Mais des cris bizarres, à la fois rauques et aigus, arrivaient dans la salle, par-dessus la voix d’Hannon et le retentissement des plats que l’on posait autour de lui. Ils redoublèrent, et tout à coup le barrissement furieux des éléphants éclata, comme si la bataille recommençait. Un grand tumulte entourait la ville.

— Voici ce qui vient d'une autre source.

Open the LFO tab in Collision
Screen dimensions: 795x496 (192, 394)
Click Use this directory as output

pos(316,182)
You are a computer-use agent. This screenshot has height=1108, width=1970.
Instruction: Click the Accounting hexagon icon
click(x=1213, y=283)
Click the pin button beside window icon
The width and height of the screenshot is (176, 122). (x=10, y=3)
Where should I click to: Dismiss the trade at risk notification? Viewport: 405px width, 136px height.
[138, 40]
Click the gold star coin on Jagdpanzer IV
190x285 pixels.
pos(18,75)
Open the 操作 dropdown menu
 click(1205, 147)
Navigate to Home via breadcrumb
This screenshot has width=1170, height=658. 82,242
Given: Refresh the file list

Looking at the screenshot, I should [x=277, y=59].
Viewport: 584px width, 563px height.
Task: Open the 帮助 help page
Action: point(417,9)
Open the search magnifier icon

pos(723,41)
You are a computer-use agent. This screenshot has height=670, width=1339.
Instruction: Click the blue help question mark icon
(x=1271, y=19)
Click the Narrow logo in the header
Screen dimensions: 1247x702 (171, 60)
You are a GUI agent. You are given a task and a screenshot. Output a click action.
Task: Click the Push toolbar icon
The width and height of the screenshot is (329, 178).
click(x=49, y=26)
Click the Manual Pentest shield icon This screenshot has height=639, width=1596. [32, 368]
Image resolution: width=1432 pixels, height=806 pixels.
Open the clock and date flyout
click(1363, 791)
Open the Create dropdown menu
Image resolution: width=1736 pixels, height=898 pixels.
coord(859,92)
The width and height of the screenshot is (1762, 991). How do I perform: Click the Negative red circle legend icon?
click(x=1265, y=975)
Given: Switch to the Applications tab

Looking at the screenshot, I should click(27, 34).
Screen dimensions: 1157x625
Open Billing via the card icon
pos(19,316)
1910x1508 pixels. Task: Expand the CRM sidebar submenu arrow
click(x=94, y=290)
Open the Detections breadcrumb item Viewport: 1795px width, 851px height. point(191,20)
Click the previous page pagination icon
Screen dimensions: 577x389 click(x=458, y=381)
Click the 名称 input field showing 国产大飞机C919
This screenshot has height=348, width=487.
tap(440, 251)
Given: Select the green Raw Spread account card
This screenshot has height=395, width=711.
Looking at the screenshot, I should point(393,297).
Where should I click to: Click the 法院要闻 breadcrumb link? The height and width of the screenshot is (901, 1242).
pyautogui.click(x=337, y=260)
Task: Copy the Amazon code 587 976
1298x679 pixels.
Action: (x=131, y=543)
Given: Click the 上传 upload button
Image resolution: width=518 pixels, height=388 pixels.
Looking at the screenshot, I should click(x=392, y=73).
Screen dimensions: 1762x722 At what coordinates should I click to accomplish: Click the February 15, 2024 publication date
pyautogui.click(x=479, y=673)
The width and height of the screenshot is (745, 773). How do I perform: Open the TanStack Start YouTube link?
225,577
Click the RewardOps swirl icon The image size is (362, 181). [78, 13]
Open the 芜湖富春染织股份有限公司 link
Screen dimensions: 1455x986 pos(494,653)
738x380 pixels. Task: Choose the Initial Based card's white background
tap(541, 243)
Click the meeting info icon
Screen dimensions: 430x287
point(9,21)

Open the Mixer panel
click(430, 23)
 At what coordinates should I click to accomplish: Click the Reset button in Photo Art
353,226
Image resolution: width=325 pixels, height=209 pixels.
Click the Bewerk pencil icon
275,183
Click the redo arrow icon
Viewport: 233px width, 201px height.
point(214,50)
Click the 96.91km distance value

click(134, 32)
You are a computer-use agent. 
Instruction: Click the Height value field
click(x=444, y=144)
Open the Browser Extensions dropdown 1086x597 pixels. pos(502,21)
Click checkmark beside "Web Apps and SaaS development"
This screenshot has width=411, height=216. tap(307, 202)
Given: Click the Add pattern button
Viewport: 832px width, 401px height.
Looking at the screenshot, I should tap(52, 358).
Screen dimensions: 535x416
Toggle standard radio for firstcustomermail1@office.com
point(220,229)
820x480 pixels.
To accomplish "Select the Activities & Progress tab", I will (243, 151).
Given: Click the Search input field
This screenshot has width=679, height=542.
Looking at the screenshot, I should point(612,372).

Les Carthaginois n’avaient point cherché à poursuivre les Barbares. Ils s’étaient établis au pied des murs, avec leurs bagages, leurs valets, tout leur train de satrapes ; et ils se réjouissaient sous leurs belles tentes à bordures de perles, tandis que le camp des Mercenaires ne faisait plus dans la plaine qu’un amas de ruines. Spendius avait repris son courage. Il expédia Zarxas vers Mâtho, parcourut les bois, rallia ses hommes (les pertes n’étaient pas considérables), et enragés d’avoir été vaincus sans combattre, ils reformaient leurs lignes, quand on découvrit une cuve de pétrole abandonnée sans doute par les Carthaginois. Alors Spendius fit enlever des porcs dans les métairies, les barbouilla de bitume, y mit le feu et les poussa vers Utique.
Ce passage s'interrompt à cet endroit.